One final artifact and site feature that inspired Hilferty and Associates to call Cahokia Mounds the “City of the Sun” is the Woodhenge beaker (Figure 4) and Woodhenge itself (Figure 5). The Woodhenge beaker has a cross motif in the center of the vessel body. The cross, representing the eternal fire, is surrounded by a “Q” shape. This “Q” represents the path the sun takes around the Earth starting from the winter solstice sunrise.Further surrounding and radiating from the cross and path are the sun’s rays represented as lines.

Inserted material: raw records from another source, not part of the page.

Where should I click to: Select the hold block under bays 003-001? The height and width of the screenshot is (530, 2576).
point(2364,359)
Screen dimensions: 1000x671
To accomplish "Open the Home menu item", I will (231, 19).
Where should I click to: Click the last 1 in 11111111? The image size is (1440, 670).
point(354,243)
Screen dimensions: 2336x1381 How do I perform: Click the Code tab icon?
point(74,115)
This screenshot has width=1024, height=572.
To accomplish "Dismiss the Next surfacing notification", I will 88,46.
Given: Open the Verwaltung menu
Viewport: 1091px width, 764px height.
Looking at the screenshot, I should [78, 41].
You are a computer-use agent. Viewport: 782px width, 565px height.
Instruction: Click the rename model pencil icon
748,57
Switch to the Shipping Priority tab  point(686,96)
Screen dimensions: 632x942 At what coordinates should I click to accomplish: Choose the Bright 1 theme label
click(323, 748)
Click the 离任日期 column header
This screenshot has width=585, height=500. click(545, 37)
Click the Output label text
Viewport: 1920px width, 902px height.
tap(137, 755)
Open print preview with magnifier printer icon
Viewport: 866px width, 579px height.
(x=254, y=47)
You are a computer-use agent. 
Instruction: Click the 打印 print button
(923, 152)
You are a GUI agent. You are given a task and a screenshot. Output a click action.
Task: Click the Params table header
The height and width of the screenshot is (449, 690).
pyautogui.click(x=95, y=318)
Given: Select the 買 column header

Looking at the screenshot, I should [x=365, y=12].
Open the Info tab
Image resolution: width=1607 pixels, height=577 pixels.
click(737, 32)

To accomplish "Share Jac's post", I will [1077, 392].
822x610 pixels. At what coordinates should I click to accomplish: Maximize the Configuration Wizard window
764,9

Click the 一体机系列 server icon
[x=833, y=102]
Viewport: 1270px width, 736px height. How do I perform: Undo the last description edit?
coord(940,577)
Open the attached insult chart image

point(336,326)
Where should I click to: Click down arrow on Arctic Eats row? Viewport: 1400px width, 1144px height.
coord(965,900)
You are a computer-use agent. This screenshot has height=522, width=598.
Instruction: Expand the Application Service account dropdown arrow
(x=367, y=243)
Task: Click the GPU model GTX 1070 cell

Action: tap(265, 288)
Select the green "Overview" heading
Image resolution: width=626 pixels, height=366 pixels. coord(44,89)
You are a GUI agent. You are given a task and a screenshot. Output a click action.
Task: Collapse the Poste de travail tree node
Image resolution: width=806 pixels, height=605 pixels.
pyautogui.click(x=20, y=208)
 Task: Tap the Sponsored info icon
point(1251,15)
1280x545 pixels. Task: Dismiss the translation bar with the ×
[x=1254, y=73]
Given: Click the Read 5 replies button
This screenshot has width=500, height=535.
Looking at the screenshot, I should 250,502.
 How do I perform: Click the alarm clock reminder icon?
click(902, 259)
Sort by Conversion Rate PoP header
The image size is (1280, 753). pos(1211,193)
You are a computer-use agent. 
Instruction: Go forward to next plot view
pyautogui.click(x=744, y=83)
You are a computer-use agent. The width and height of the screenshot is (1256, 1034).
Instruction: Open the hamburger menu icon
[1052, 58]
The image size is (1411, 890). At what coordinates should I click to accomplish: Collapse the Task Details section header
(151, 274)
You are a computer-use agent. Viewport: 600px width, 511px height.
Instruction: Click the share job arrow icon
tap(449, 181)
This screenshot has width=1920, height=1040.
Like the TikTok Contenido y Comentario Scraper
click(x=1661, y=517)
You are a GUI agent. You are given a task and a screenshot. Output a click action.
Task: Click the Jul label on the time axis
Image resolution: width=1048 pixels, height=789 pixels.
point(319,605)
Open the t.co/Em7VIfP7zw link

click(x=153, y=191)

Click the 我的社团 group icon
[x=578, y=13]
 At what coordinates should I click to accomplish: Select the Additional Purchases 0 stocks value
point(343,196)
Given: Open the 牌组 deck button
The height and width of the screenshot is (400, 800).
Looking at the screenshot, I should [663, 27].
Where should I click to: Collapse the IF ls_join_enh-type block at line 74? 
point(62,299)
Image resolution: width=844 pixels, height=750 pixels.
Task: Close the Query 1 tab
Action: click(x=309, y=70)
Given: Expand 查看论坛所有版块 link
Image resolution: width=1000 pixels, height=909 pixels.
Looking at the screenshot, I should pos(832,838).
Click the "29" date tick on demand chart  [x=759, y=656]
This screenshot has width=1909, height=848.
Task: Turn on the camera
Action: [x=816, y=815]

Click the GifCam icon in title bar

Finally, Woodhenge is the most apparent representation of Cahokia’s association with the sun (Figure 5). Woodhenge is a solar calendar that marks the growing and harvesting seasons by watching the sun’s changing rising positions. Here at Cahokia Mounds we observe the solstices and equinoxes every year on the Sunday closest to the actual dates. Although we use only two posts to see each of these events, the other posts probably related to other sacred events in the Mississippian calendar. We also know that certain stories are told during certain parts of the year within contemporary Indigenous cultures, and many are related to celestial objects and events in the night sky.

Fig 4 & 5: Woodhenge Beaker – Photo Courtesy of Cahokia Mounds & Visitors Viewing Sun from Woodhenge – Photo Courtesy of Caroline Caligiuri.